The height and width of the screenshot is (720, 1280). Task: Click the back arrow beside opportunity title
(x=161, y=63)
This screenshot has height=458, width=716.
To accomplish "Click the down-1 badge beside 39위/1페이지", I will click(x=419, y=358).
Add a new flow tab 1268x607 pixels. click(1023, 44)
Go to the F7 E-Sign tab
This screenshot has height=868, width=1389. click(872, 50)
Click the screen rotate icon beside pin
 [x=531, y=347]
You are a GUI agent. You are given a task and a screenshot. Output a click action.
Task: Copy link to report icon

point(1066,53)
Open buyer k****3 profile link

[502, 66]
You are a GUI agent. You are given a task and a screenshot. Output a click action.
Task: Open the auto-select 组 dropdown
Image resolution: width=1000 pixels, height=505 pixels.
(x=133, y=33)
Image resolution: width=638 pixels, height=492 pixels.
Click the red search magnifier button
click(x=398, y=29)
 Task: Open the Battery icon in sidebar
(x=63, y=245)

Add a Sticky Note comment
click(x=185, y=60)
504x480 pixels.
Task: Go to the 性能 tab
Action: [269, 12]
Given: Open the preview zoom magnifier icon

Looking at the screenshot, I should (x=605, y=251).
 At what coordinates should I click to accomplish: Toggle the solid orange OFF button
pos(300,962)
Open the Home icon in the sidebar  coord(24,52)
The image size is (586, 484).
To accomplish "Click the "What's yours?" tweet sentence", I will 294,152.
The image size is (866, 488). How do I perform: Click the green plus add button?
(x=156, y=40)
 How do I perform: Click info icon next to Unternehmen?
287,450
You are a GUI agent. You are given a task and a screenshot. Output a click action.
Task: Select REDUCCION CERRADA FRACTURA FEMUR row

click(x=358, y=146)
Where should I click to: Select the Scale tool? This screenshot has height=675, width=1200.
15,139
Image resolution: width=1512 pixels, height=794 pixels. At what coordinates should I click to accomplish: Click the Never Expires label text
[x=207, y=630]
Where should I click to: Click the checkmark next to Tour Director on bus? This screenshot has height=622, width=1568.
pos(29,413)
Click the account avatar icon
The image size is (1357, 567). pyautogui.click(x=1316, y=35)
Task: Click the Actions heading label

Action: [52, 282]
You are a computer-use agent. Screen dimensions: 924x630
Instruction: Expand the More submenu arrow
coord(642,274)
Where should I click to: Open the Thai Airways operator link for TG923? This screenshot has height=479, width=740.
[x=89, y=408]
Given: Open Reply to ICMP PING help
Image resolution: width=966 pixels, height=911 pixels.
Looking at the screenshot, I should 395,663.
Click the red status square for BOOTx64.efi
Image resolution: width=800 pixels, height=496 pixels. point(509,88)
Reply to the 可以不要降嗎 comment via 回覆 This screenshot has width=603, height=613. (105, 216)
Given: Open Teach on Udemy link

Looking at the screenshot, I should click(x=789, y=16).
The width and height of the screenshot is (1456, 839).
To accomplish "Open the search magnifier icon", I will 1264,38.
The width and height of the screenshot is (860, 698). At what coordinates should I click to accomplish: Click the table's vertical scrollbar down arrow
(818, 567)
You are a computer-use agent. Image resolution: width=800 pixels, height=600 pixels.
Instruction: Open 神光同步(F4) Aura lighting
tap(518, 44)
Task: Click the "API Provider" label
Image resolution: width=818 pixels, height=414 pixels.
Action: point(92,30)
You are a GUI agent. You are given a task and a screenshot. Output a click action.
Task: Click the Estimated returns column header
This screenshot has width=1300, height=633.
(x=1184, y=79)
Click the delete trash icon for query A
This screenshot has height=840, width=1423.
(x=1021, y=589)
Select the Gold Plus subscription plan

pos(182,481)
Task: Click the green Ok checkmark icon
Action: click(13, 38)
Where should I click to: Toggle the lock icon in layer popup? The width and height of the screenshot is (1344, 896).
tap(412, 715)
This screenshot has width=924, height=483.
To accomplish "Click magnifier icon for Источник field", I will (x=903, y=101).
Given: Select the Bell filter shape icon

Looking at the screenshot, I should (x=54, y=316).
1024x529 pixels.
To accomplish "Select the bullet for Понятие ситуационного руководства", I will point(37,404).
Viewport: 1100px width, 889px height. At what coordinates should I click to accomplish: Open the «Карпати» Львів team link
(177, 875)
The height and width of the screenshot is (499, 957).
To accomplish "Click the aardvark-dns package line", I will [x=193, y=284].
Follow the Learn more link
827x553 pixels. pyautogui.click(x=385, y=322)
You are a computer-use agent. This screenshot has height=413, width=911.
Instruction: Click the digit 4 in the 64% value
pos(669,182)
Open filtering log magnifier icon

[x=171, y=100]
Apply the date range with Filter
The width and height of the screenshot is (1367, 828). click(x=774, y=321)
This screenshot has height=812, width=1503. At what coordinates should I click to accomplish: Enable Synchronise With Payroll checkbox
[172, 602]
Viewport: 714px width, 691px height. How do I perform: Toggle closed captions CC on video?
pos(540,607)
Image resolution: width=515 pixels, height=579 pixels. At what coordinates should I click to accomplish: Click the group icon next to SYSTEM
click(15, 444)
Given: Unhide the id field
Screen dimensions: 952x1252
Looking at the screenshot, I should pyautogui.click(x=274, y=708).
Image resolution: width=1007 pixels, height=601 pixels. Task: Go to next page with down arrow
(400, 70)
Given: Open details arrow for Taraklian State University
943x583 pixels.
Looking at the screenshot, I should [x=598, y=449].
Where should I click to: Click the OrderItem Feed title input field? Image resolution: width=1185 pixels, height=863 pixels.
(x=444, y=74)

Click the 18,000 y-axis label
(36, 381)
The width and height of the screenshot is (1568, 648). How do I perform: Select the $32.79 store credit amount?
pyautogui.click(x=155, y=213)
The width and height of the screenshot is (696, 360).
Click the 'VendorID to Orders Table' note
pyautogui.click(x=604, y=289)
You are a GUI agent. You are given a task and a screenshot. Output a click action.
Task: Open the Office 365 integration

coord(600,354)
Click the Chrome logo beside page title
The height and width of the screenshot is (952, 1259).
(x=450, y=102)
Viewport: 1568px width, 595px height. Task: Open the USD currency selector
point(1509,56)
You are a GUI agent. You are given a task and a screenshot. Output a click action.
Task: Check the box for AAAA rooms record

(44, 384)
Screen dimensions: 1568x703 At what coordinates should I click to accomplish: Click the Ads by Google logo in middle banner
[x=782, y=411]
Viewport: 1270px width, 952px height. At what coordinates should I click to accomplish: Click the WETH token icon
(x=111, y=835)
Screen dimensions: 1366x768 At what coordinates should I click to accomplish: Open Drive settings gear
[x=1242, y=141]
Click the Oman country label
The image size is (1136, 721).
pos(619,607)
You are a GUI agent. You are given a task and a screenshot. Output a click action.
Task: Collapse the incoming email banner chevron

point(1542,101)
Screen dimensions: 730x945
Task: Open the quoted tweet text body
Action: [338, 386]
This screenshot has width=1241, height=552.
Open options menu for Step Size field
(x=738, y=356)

+---+

--- Task to carry out ---
Every line above that holds the string "will" should be copied into the answer.

--- Response box ---
To accomplish "Click the down-1 badge beside 39위/1페이지", I will click(x=419, y=358).
To accomplish "Click the "What's yours?" tweet sentence", I will 294,152.
To accomplish "Open the search magnifier icon", I will 1264,38.
To accomplish "Click magnifier icon for Источник field", I will (x=903, y=101).
To accomplish "Select the bullet for Понятие ситуационного руководства", I will point(37,404).
To accomplish "Click the aardvark-dns package line", I will [x=193, y=284].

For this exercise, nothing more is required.